1862 Using Henry Dirks creation, Henry Pepper debuts the world's first special effect. By using partially mirrored glass and light, he is able to create the illusion of an ghost. The effect is used in theatre and is known as Pepper's Ghost.
1865 Rudolf Clausius of Germany uses the word entropy to describe the degradation of energy.
1866 Ernst Heinrick, Germany, uses the word ecology for the first time.(Oecologie in German.)
1890 Thomas Edison's light bulb goes into production and is an immediate success.
1882 Theodore Engelmann, German botanist, measures oxygen produced by algae when exposed to different colored light.
1901 Eastman Kodak, United States, introduces the Brownie camera.
1902 Phillip von Lenard, Czechoslovakia, discovers that in the photoelectric effect of light, the energy released from the transmission of electrons is a factor of wavelength of light rather than light intensity.
1905 Albert Einstein publishes a theory of light. In his theory, light behaves like particles of energy. Later, particles will be termed photons.
1921 Albert Einstein receives the Nobel Prize for Physics for his discovery of the law of photoelectric effect.
1921 Albert Michelson measures the velocity of light with less than a .00001% error.
1928 Edwin Land of the U.S. developes a polarized light filter for cameras.
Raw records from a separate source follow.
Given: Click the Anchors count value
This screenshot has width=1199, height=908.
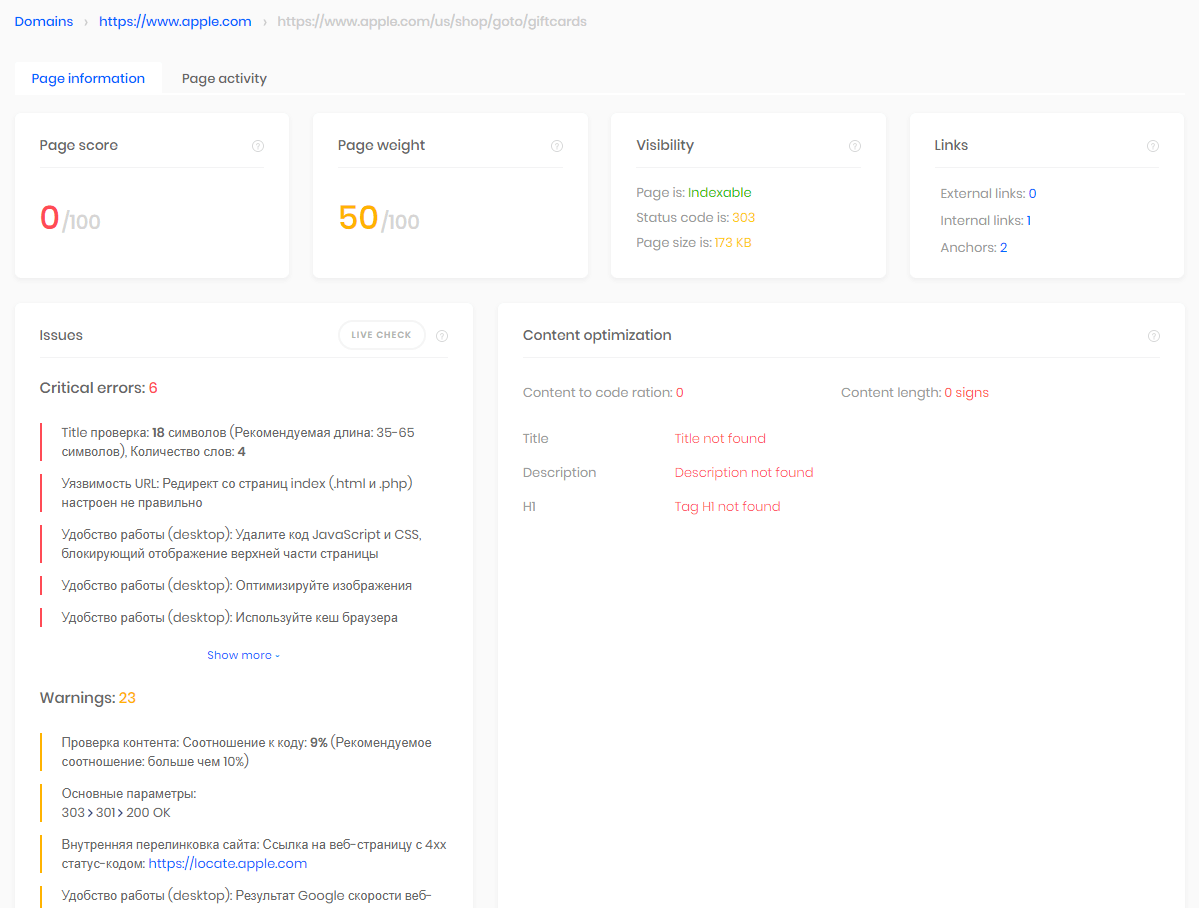Looking at the screenshot, I should (x=1003, y=248).
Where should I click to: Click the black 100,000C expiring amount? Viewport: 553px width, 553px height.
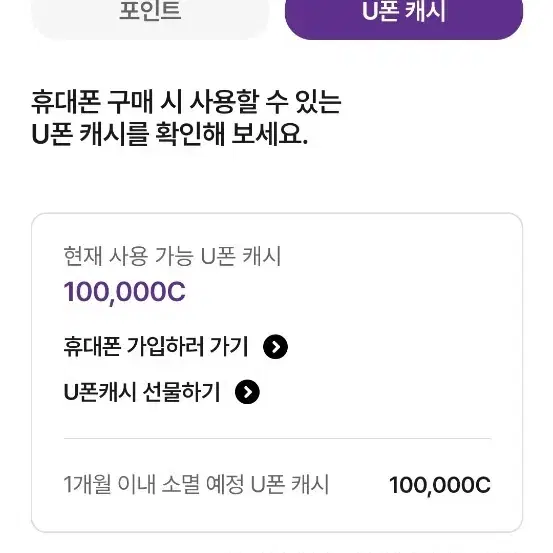point(440,485)
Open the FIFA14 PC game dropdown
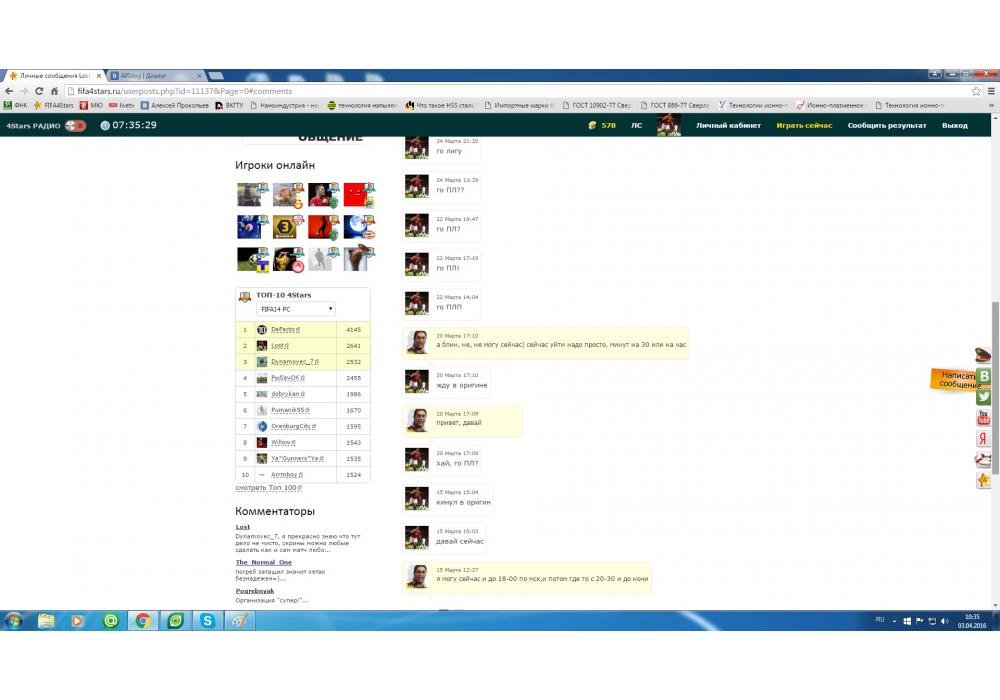Screen dimensions: 1000x700 [x=296, y=309]
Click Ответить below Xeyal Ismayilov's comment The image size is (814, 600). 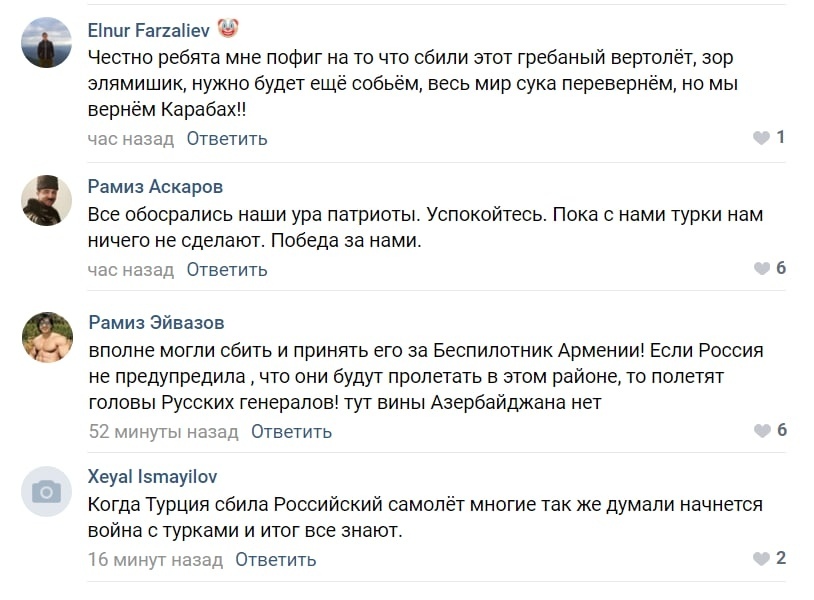276,560
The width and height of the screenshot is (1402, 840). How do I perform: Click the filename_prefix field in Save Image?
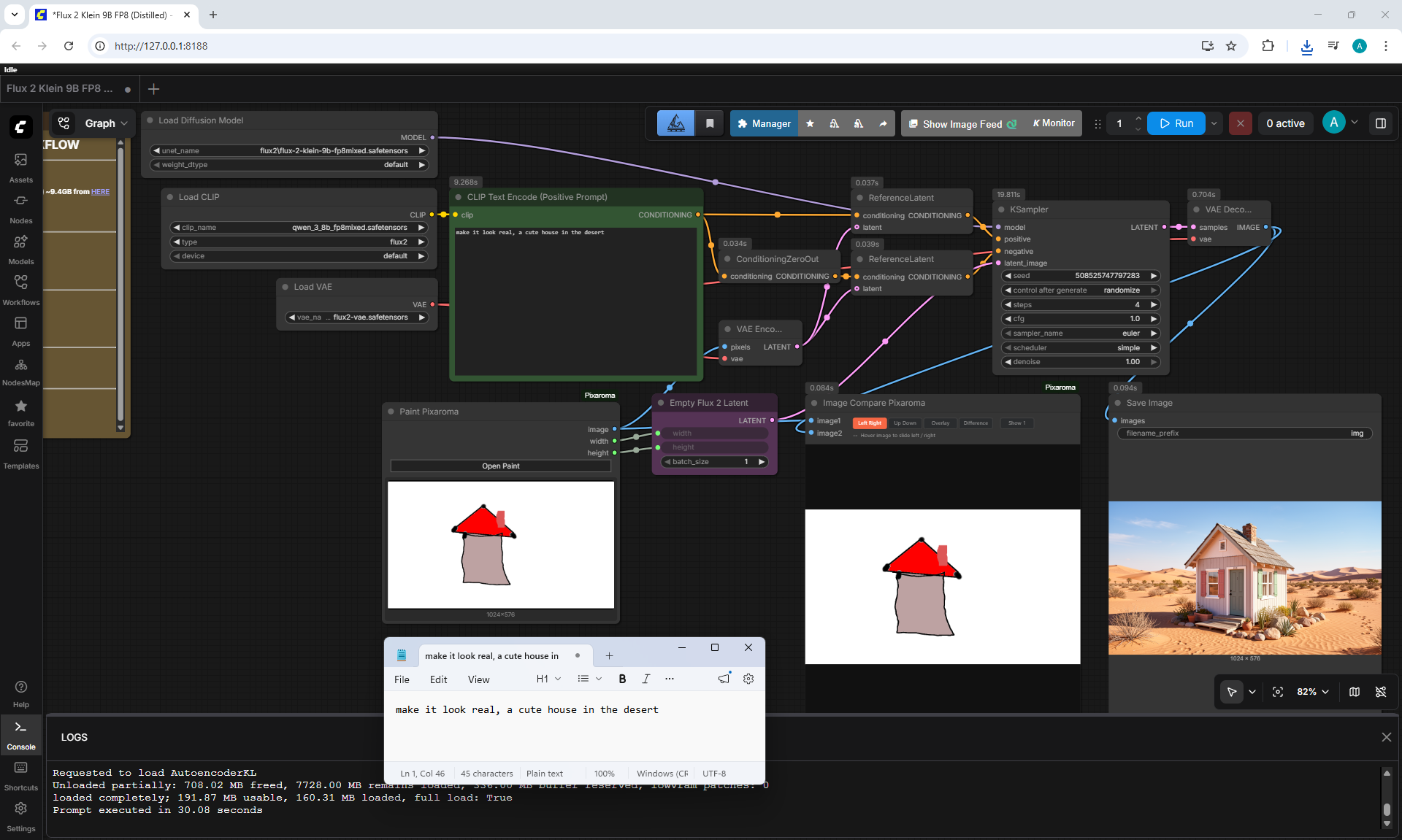click(1245, 434)
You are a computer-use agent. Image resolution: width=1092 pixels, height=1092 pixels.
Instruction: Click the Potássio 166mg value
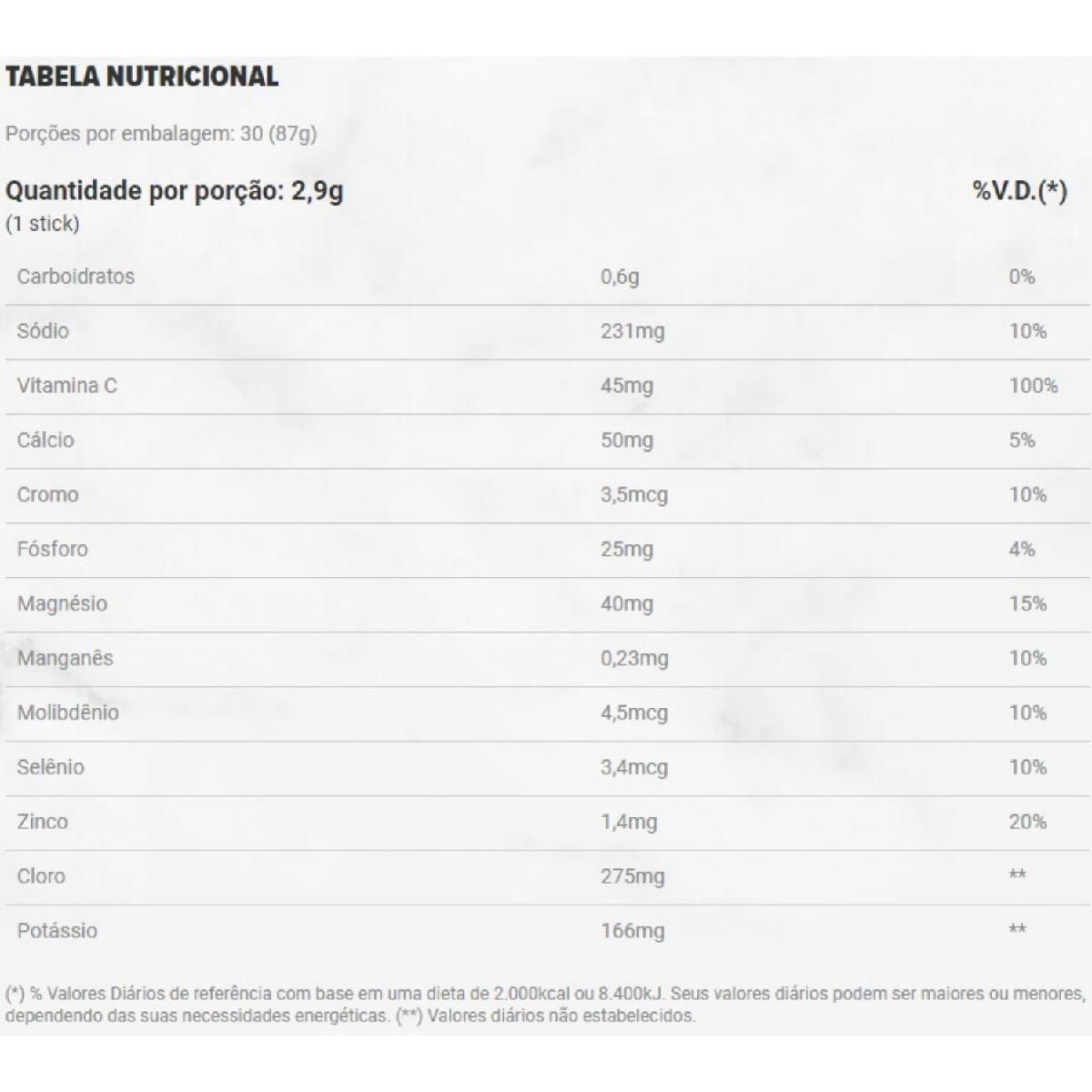click(632, 932)
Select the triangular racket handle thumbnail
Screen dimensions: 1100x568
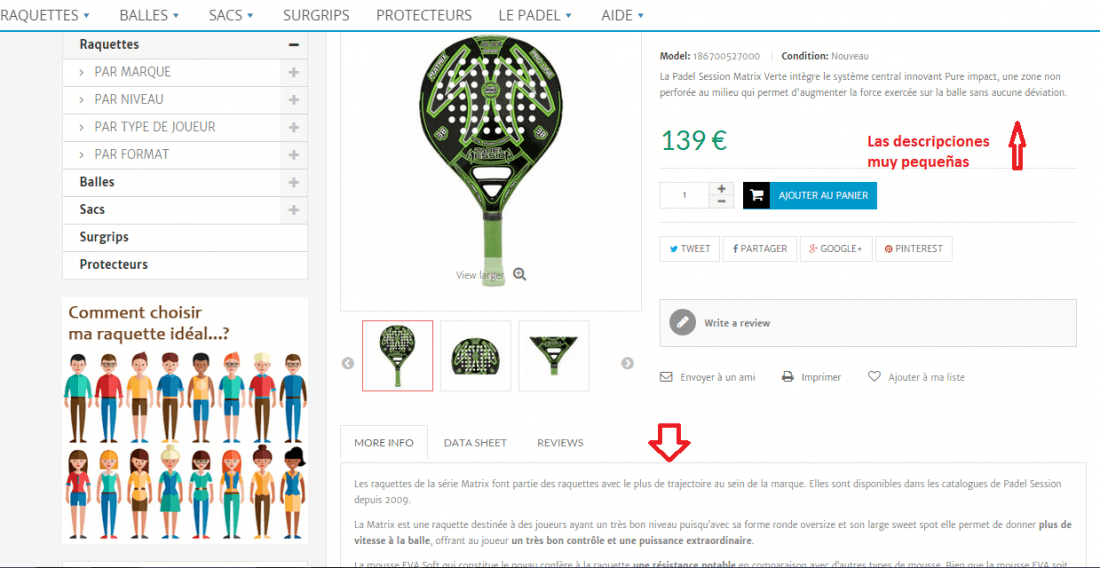coord(554,356)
1940's Yugoslavian scientist, Milutin Milankovic made calculations about the orbit of the Earth around the Sun revealing variations in the Earth's orbit and tilt. These variations help explain some of the changes in climate on Earth.
1945 Melvin Calvin, American, investigates photosynthesis by supplying a green plant with radioactive carbon dioxide and tracing the path of carbon.
1951 Columbia Broadcasting, United States, transmits the first commercial color television broadcast using a system developed by Peter Goldmark.
1955 Narinder Kapary, England, produces the first optical fibers.
1959 Xerox photocopier is introduced.
1968 US Air Force scientists show that radar can used to detect wind shifts.